My goal is not to say one presidential candidate is bad and another is great. I just want people who cause violence to be held accountable for their actions, and without more people knowing the real story of what is happening in Belarus, nothing is going to happen. Based on that, I am going to share these three stories — there are plenty more; just Google it — and let people make up their own mind. 

The first story I saw was while I was on my phone scrolling through videos. Like any international student, social media is one way I stay connected to my home. In one video, I saw a woman that is not much older than my sisters. I opened the video and all I heard were cries and descriptions of attempted alleged sexual assault. Listening to the words and pleas for help being screamed by a girl that looked similar to my sisters — it all became even more personal for me and hit too close to home.

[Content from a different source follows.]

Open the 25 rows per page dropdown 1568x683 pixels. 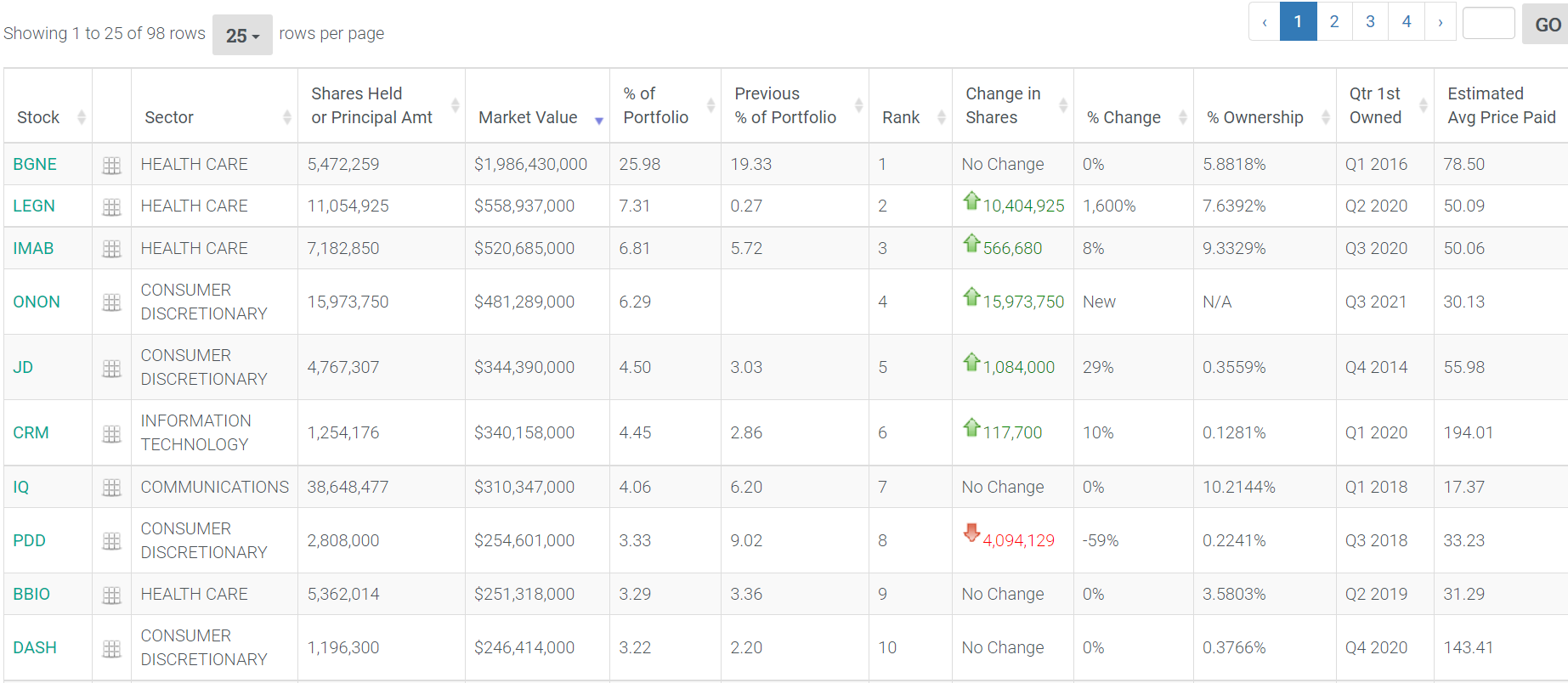click(x=242, y=35)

THERE IS NO REASON IN THE WORLD FOR POLICE TO DO THAT. Professional, trained policemen. FOR WHAT REASON DID SHE DESERVE THAT? I clearly don’t know all the details, but no person whatsoever should be put in that situation. It is unequivocally wrong.

The second example I saw involved a cop car, three cops and a random old man in his car. Imagine a street corner. The cop car stopped there, three cops stepped out, and the old man was driving by. The cop took his baton and hit the mirror of that car while it passed by. The car stopped, and from it stepped out an old man that looked like my grandad, maybe a little smaller, but the man definitely appeared to be in his 80s. He walked towards those three “protectors” but of course they just sent him away. So he walked to the police car, thinking maybe their supervisor was in there and seeking further assistance about the damage to his vehicle. He took a couple steps in that direction and the cops jumped on him, hitting his knees out from under him and knocking the old man to the ground before they cuffed him. 

All I could see or imagine was my grandad. If that man was my grandad, he would be dead. Again, I do not know all the details, but the violence on an elderly man seemed unwarranted from my point of view.

And then finally, the third story. I opened up the news and saw a headline that a 16-year-old Belarusian protester was in a coma after she was beat up by cops. No offense to anyone from home, but a 16-YEAR-OLD TEENAGER IS NOT A THREAT to trained forces. 

With those images — and countless other images — running around my mind and phone, it all makes me think, what do I do next?

I’m a 21-year-old college student preparing for classes and my senior season of basketball and people are naturally asking about my season and also when I think I can go home next.

Meanwhile, I’m asking myself, will I ever be able to go home? Is my life post-USD going to be as a political refugee?

Basketball has always been my savior, but I only have one more year of eligibility left at USD. These questions are going to have to be answered soon — and sooner than I’m probably ready for amidst the current circumstances.

Someone once told me, “All of us have our own wars, but that doesn’t mean we fight alone.” 

All of us are fighting our own “wars” — especially in the United States with the racial and social injustice experienced by the Black community and the pandemic striking everyone across the world. But I hope my story — as one of two male Belarusians who is attending a Division I college in the United States and playing basketball — can enlighten you. 

Some of us in Belarus feel we are in a peaceful war: fighting against violence and torture and standing for fair elections. But I promise you, Belarusians are not going about it alone.

Someone once told me, 'All of us have our own wars, but that doesn’t mean we fight alone.' ... Some of us in Belarus feel we are in a peaceful war: fighting against violence and torture and standing for fair elections. But I promise you, Belarusians are not going about it alone.